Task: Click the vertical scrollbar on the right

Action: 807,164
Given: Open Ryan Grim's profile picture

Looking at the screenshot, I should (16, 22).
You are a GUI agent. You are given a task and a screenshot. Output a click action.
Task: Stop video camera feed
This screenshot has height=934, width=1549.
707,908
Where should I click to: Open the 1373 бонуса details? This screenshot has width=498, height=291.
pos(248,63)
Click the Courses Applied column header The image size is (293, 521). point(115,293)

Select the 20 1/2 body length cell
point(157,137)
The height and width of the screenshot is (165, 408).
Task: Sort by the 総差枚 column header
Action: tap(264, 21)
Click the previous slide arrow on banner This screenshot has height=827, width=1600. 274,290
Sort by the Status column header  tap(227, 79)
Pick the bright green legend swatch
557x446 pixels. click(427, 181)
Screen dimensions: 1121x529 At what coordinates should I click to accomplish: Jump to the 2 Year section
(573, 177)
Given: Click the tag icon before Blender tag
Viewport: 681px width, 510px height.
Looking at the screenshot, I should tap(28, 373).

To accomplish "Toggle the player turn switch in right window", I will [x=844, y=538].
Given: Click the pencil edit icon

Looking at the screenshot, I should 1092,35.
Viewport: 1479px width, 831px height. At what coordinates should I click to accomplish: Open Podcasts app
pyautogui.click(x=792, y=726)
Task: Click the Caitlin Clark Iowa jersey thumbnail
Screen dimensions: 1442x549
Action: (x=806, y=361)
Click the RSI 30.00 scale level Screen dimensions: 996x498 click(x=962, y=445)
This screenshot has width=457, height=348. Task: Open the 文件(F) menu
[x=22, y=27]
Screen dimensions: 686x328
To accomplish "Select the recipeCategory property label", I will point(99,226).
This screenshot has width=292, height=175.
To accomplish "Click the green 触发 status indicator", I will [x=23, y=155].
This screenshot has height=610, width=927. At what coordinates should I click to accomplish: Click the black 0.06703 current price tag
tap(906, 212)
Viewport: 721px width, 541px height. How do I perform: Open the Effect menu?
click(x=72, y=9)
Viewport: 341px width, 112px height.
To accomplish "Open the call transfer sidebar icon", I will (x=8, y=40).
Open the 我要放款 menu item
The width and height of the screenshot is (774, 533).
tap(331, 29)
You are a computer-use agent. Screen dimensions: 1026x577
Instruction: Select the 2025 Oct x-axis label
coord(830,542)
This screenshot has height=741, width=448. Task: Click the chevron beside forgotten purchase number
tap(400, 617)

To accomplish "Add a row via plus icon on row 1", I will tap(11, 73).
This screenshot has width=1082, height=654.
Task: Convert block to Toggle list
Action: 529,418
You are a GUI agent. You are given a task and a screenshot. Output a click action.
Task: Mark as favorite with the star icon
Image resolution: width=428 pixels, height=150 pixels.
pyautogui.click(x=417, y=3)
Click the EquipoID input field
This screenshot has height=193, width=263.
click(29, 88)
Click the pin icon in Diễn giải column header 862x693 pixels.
===
Copy out the records above without altering anything.

Output for this exercise.
Task: Click the vertical scrollbar on the right

Action: 807,164
Given: Open Ryan Grim's profile picture

Looking at the screenshot, I should (16, 22).
You are a GUI agent. You are given a task and a screenshot. Output a click action.
Task: Stop video camera feed
This screenshot has height=934, width=1549.
707,908
Where should I click to: Open the 1373 бонуса details? This screenshot has width=498, height=291.
pos(248,63)
Click the Courses Applied column header The image size is (293, 521). point(115,293)

Select the 20 1/2 body length cell
point(157,137)
The height and width of the screenshot is (165, 408).
Task: Sort by the 総差枚 column header
Action: tap(264, 21)
Click the previous slide arrow on banner This screenshot has height=827, width=1600. 274,290
Sort by the Status column header  tap(227, 79)
Pick the bright green legend swatch
557x446 pixels. click(427, 181)
Screen dimensions: 1121x529 At what coordinates should I click to accomplish: Jump to the 2 Year section
(573, 177)
Given: Click the tag icon before Blender tag
Viewport: 681px width, 510px height.
Looking at the screenshot, I should tap(28, 373).

To accomplish "Toggle the player turn switch in right window", I will [x=844, y=538].
Given: Click the pencil edit icon

Looking at the screenshot, I should 1092,35.
Viewport: 1479px width, 831px height. At what coordinates should I click to accomplish: Open Podcasts app
pyautogui.click(x=792, y=726)
Task: Click the Caitlin Clark Iowa jersey thumbnail
Screen dimensions: 1442x549
Action: (x=806, y=361)
Click the RSI 30.00 scale level Screen dimensions: 996x498 click(x=962, y=445)
This screenshot has width=457, height=348. Task: Open the 文件(F) menu
[x=22, y=27]
Screen dimensions: 686x328
To accomplish "Select the recipeCategory property label", I will point(99,226).
This screenshot has width=292, height=175.
To accomplish "Click the green 触发 status indicator", I will [x=23, y=155].
This screenshot has height=610, width=927. At what coordinates should I click to accomplish: Click the black 0.06703 current price tag
tap(906, 212)
Viewport: 721px width, 541px height. How do I perform: Open the Effect menu?
click(x=72, y=9)
Viewport: 341px width, 112px height.
To accomplish "Open the call transfer sidebar icon", I will (x=8, y=40).
Open the 我要放款 menu item
The width and height of the screenshot is (774, 533).
tap(331, 29)
You are a computer-use agent. Screen dimensions: 1026x577
Instruction: Select the 2025 Oct x-axis label
coord(830,542)
This screenshot has height=741, width=448. Task: Click the chevron beside forgotten purchase number
tap(400, 617)

To accomplish "Add a row via plus icon on row 1", I will tap(11, 73).
This screenshot has width=1082, height=654.
Task: Convert block to Toggle list
Action: 529,418
You are a GUI agent. You are given a task and a screenshot. Output a click action.
Task: Mark as favorite with the star icon
Image resolution: width=428 pixels, height=150 pixels.
pyautogui.click(x=417, y=3)
Click the EquipoID input field
This screenshot has height=193, width=263.
click(29, 88)
Click the pin icon in Diễn giải column header 862x693 pixels.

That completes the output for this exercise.